I’m so excited that I’m going to tell you all about it.
Last year (or the year before?) when the movie Drive came out, I went to see it, partly because I like action movies and partly because my housemate at the time really liked Ryan Gosling, who was starring. As far as action movies go, it was weird. I’ve seen a lot of them, including a lot of really terrible movies that are good action movies, and a lot that are even terrible action movies. (I’m making a distinction between the quality of the film and the movie’s ability to function as mindless genre entertainment.) As a film, it seemed like someone had perhaps put more artistic thought into Drive than goes into many action movies, although many people I know saw this as merely pretentious. I won’t argue that point too strenuously. As an action movie, though, it had all of the right elements, but somehow they all came out wrong.
That fascinated me. These are pretty simple elements. Violence. Sex. That loner attitude that marks the hero-cowboy. Why were they not working “properly” in this movie?
I realized that actually, Drive is the same movie as The Transporter (starring Jason Statham).

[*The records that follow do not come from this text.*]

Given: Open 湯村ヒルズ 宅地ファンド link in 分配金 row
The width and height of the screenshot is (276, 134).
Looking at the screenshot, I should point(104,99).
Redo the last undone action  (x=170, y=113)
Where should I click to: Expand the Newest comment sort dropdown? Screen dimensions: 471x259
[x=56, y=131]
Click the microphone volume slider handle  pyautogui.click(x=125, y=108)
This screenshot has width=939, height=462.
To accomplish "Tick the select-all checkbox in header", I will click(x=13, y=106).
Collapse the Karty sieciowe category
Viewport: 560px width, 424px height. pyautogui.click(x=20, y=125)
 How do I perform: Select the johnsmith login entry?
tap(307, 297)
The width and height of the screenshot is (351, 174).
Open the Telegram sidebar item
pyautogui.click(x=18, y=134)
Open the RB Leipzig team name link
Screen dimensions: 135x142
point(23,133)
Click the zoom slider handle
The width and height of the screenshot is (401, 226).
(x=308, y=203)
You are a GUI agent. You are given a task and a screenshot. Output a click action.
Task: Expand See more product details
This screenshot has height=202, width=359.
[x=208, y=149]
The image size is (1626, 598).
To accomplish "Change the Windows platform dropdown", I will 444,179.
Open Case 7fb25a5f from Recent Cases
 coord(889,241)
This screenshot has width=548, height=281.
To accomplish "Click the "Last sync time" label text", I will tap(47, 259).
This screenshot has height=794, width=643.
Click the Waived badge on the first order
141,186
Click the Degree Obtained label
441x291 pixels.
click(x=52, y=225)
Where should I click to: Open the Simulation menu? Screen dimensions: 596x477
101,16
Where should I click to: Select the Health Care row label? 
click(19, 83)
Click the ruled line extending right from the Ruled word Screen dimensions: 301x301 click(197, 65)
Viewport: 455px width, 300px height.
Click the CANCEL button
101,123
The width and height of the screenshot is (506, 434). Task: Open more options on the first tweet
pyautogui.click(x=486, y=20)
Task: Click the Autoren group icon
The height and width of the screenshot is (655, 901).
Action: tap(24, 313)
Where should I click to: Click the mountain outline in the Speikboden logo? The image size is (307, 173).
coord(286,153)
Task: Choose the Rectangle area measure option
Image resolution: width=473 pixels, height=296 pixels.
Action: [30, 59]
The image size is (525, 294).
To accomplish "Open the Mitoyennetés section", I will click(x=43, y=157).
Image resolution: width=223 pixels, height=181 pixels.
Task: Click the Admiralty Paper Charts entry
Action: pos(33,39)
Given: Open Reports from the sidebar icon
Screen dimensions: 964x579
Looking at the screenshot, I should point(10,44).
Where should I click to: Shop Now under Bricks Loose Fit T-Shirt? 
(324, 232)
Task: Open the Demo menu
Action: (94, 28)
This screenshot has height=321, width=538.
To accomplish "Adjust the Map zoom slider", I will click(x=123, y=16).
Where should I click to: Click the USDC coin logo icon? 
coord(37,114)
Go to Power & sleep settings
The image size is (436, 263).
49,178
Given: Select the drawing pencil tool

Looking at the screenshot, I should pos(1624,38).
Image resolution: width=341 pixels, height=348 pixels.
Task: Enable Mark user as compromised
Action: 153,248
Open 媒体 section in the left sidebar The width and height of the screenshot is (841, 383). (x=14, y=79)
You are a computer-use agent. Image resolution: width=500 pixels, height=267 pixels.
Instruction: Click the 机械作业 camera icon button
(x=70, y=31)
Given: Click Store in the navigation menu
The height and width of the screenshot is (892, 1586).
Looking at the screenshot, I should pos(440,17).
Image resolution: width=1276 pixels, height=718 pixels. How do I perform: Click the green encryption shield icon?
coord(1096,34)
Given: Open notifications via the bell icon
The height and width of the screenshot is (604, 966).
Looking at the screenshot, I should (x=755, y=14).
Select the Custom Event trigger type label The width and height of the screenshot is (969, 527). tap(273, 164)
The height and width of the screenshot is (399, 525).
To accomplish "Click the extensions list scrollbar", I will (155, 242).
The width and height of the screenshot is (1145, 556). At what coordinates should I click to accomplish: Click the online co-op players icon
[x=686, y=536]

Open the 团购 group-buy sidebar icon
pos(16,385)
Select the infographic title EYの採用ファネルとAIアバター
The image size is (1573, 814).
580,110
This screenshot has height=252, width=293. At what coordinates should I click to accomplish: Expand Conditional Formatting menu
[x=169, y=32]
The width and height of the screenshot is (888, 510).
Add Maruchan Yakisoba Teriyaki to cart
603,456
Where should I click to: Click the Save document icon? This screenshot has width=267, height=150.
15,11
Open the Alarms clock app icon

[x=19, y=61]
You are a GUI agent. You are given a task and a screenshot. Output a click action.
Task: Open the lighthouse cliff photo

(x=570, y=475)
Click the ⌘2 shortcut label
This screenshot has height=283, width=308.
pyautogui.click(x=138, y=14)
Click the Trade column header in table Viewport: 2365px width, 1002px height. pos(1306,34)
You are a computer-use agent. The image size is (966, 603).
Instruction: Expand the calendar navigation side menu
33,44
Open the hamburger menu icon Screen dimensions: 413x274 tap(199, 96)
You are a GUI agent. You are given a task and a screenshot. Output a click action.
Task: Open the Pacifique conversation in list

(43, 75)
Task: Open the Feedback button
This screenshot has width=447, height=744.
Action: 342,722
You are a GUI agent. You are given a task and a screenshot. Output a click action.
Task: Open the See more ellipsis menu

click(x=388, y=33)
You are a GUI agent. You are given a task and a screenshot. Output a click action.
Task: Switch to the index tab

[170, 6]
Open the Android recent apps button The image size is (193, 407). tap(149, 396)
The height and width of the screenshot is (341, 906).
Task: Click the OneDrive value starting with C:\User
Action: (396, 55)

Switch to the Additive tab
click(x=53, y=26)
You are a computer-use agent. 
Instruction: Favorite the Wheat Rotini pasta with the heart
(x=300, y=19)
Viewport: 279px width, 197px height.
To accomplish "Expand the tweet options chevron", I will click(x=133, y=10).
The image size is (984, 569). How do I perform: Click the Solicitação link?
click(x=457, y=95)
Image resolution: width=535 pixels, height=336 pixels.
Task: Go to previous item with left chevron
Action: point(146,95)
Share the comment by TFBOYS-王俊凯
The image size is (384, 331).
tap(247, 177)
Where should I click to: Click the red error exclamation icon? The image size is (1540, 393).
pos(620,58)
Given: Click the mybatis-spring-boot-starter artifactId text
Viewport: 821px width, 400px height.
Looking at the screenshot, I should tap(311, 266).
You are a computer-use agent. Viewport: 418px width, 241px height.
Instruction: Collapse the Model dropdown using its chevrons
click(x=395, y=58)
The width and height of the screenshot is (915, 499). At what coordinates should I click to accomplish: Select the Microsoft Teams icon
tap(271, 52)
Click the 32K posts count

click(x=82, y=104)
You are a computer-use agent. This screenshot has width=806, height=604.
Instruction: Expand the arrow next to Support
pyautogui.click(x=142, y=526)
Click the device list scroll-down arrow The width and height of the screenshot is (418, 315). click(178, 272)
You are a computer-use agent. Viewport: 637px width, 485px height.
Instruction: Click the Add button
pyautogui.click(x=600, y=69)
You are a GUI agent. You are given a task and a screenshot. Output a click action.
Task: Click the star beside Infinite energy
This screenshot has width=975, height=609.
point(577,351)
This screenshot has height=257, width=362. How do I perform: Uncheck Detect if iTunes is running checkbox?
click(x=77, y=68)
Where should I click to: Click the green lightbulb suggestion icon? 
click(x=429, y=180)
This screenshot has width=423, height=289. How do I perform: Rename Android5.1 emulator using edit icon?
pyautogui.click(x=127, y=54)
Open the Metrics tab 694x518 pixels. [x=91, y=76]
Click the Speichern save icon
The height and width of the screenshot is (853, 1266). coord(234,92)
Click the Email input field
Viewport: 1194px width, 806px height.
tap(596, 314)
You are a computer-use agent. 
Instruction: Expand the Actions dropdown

And then I figured it all out.
Here’s a brief outline of the plot(s). Our hero is someone who works with criminals as a wheel-man, but does not associate with the criminals otherwise, because he is morally and intellectually superior. He positions himself as doing a very simple job—driving—without being part of the other criminal aspects of the people he drives for by adhering to a relatively small set of fixed rules. In short, he does exactly what he says he will do, for exactly the money he says he will take, doesn’t ask questions, and doesn’t get involved. The idea is that this protects him, as well as making him more “professional.” Near the beginning of the movie, he takes a job. During the course of the job, something happens that requires him to make a decision about breaking his rules in order to fulfill a higher moral objective that he perceives. Of course, breaking this rule means that he eventually has to break all of his rules, chaos ensues, things blow up, people get injured, and at the end, … well, I won’t spoil them. There’s sex, too. They’re action movies, after all.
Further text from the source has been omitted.